Appleis Mac OS X 10.5, "Leopard" has matured into a solid operating system, according to Computerworld on Thursday. While some thought it was released too early, and there were some early snafus, debates about Leopard as a worthy upgrade have vanished.
Right after Leopard was released, there were two notable bugs that alarmed the Apple community: the copy file bug to a server and the Blue Screen crash attributed to Unsanityis APE software. Those issues were quickly resolved, and the early debate, as is typical, centered on the cosmetics of the new OS.
One item that particularly annoyed Mac users was the deletion of a favorite way of viewing folders in the dock, as a hierarchal, text-based list. Instead it was limited to either a grid or a curved stack. Apple fixed that and returned the hierarchal list in update 10.5.2.
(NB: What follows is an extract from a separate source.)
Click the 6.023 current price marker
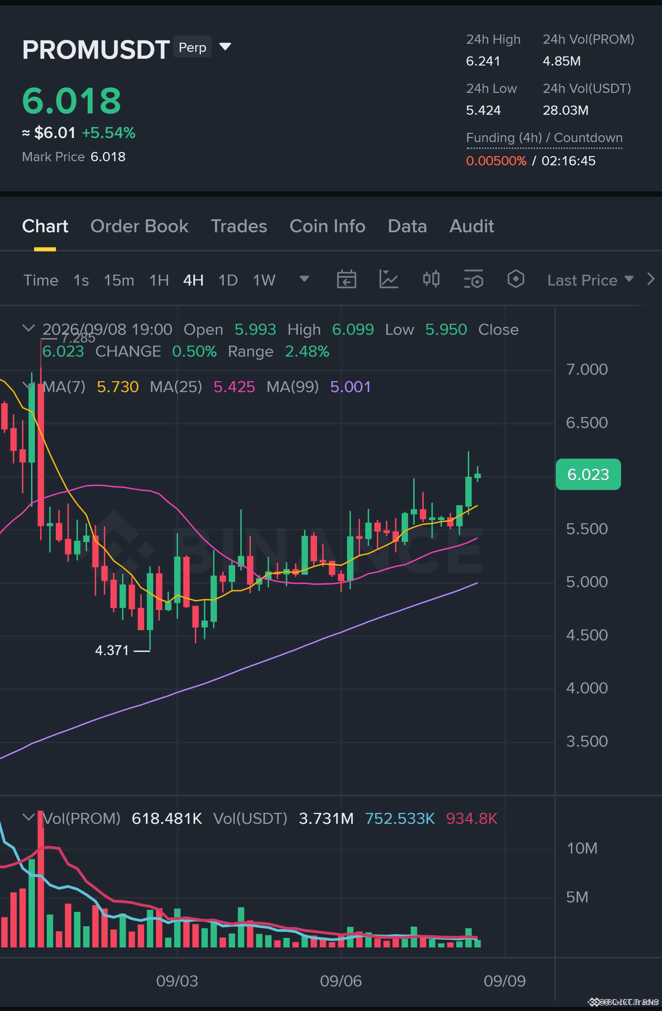Viewport: 662px width, 1011px height. click(588, 474)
Another annoyance, for developers at least, has been the delay of Java 6 support (also called Java 1.6). [This week, Apple addressed that issue as well with "Java for Mac OS X 10.5 Update 1.0" which adds support for Java 1.6.0_05, but that release is restricted to 64-bit Intel Macs.]
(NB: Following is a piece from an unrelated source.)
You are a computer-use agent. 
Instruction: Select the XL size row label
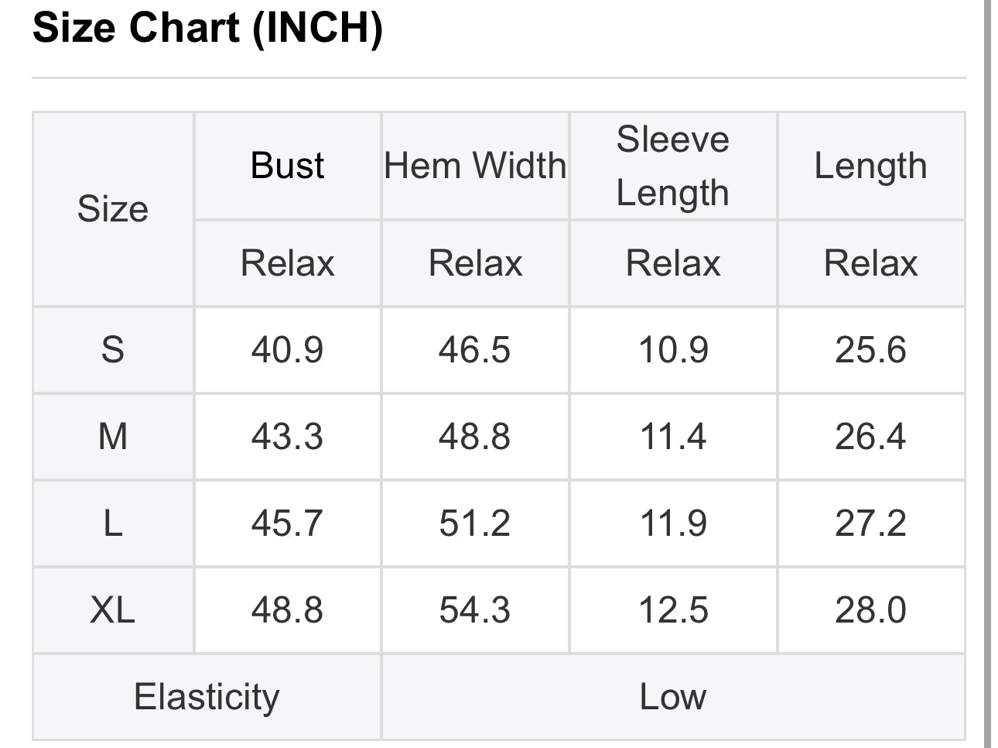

Now, six months after release, there are few doubts about Leopard. With Vista stumbling, not by sales numbers, but by the regard it has in the enterprise, Leopard has received newfound corporate awareness and respect. IBM caught the attention of corporate America with its own internal test to evaluate Leopard (and Linux) for internal deployment. The ability to run other OSes, including Vista and XP, while in place for a long time, is gaining more and more momentum in business circles.
"Though Appleis hardware is what so often draws a crowd -- remember when the iPhone and MacBook Air came out? -- that hardware is just a collection of parts. Leopard is the heart and soul of the Mac," Michael DeAgonia concluded.